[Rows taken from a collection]
────
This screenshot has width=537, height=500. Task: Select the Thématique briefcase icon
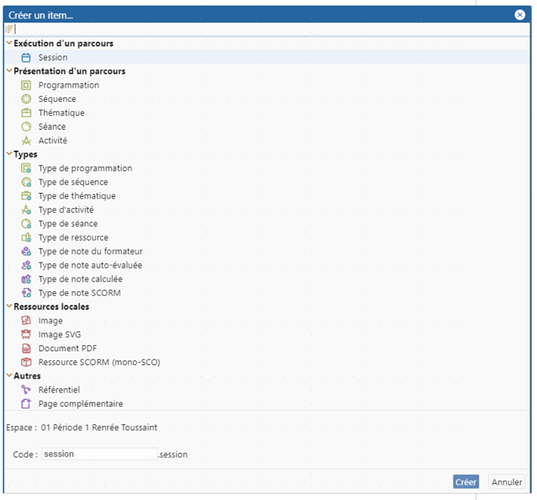(26, 113)
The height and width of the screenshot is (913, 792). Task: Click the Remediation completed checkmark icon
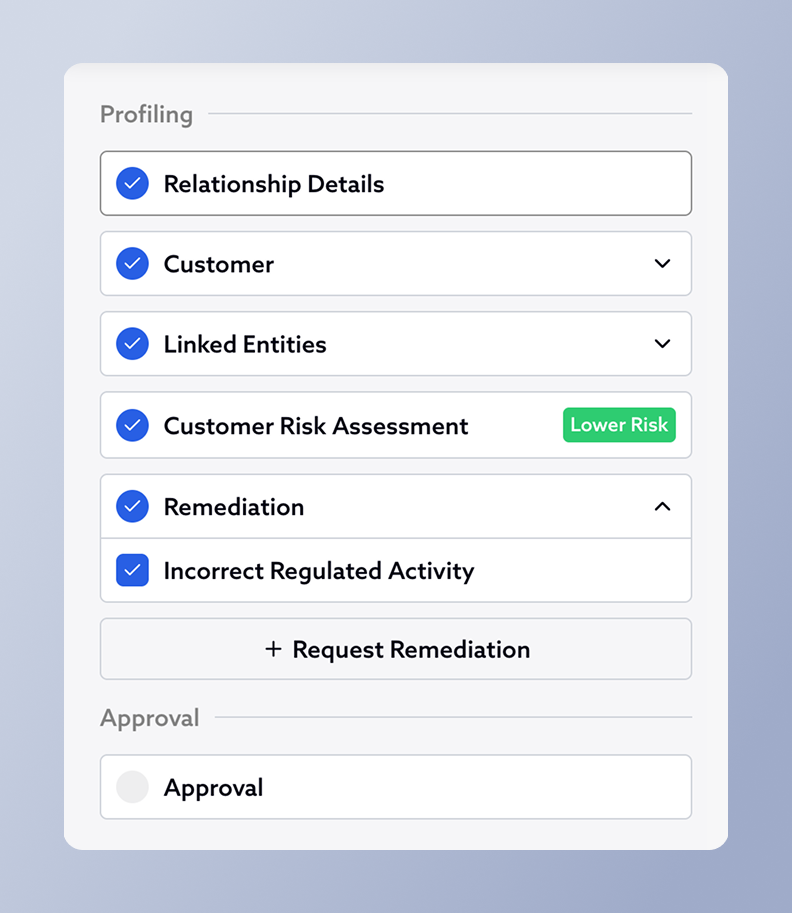pos(132,506)
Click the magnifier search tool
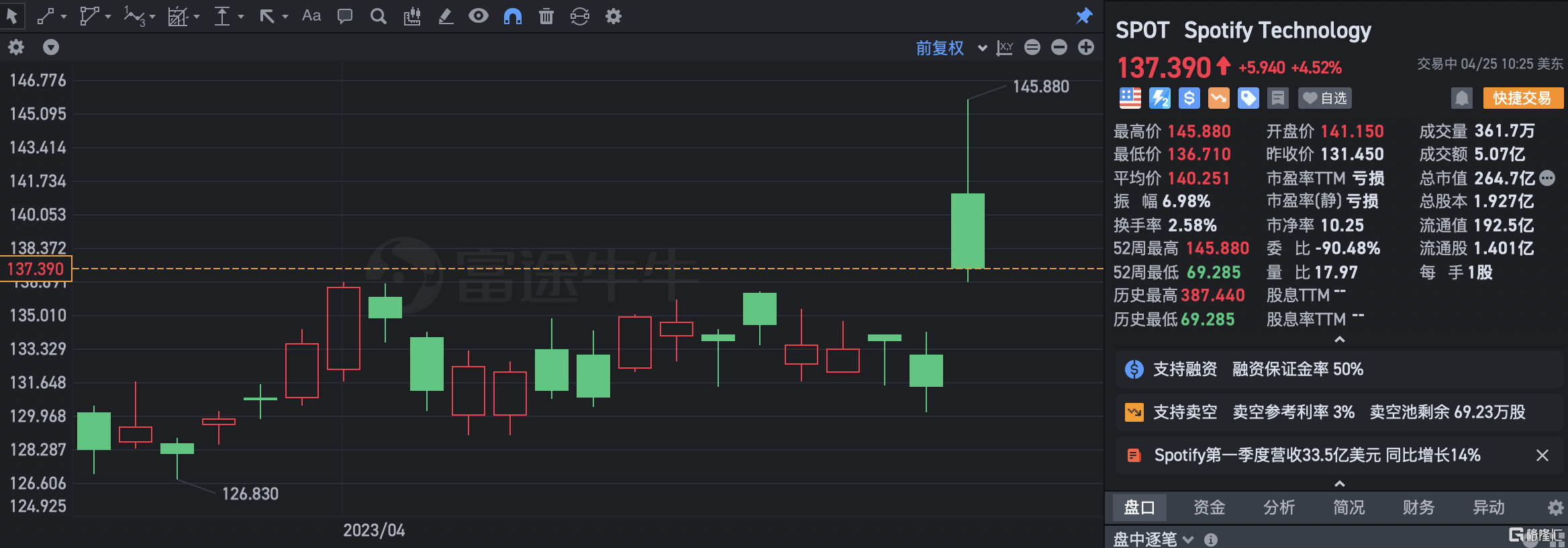The height and width of the screenshot is (548, 1568). [x=379, y=16]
────
Copy out the rows word for word, starting at the line that contains "The height and width of the screenshot is (913, 792)." and ending with the last row, both ends included. Leave the pictures out of your copy.

The height and width of the screenshot is (913, 792). Task: Click the Remediation completed checkmark icon
pos(132,506)
Click the magnifier search tool
The height and width of the screenshot is (548, 1568). [x=379, y=16]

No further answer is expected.